JetBlue is offering the service for one reason and one reason only: as a marketing gimmick.

The $4 fare barely covers the mandatory taxes and fees. The actual revenue they're getting is about $1 or so. I highly doubt the people that bought these tickets had any need to go from Burbank to Long Beach.

But by announcing the deal, it got lots of people to look at their website, which then will make them consider JetBlue the next time they need to fly somewhere.

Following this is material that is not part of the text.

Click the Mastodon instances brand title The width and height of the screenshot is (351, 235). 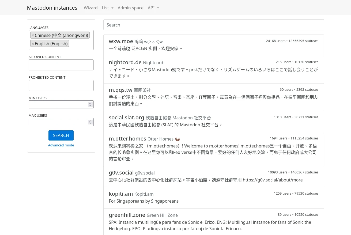click(x=52, y=8)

It's not really providing a practical transportation alternative during this period of construction.


----------



## MikefromCrete (Jul 16, 2011)

Trogdor said:


> JetBlue is offering the service for one reason and one reason only: as a marketing gimmick.
> 
> The $4 fare barely covers the mandatory taxes and fees. The actual revenue they're getting is about $1 or so. I highly doubt the people that bought these tickets had any need to go from Burbank to Long Beach.
> 
> ...


It's a great publicity stunt and it's working since we're talking about it on a passenger rail website.


----------



## trainman74 (Jul 16, 2011)

WhoozOn1st said:


> "For options to LAX? Think *Hollywood/Burbank Airport* and get there on Metrolink.

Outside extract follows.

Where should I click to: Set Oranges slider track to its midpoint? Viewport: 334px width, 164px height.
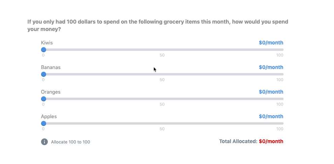[x=162, y=99]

_Someone_ at Metrolink is an old-timer -- that's _two_ name changes ago for that airport.


----------



## WhoozOn1st (Jul 17, 2011)

trainman74 said:


> WhoozOn1st said:
> 
> 
> > "For options to LAX? Think *Hollywood/Burbank Airport* and get there on Metrolink.
> ...


At least it didn't say Lockheed Field!


----------



## Spokker (Jul 17, 2011)

People listened and stayed off the freeways or took Metro. The 405 is now reopened and people are lamenting that it's over.


----------



## leemell (Jul 17, 2011)

WhoozOn1st said:


> trainman74 said:
> 
> 
> > WhoozOn1st said:
> ...


That would be Lockheed Air Terminal.


----------



## leemell (Jul 17, 2011)

The Metro lines Red, Blue and Purple were free this weekend. As I suspected, the whole thing was vastly overblown, no traffic to speak of on most of the freeways. One official admitted on the air yesterday the they did in fact blow it way out of proportion on purpose.


----------